* [Assigned task]: Print the listing in full, exactly as it stands.
....
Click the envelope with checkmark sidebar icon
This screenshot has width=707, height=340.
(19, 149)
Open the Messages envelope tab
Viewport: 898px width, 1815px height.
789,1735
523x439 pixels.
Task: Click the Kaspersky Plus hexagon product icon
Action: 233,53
....
* [Solved exercise]:
Click the envelope with checkmark sidebar icon
This screenshot has width=707, height=340.
(19, 149)
Open the Messages envelope tab
Viewport: 898px width, 1815px height.
789,1735
523x439 pixels.
Task: Click the Kaspersky Plus hexagon product icon
Action: 233,53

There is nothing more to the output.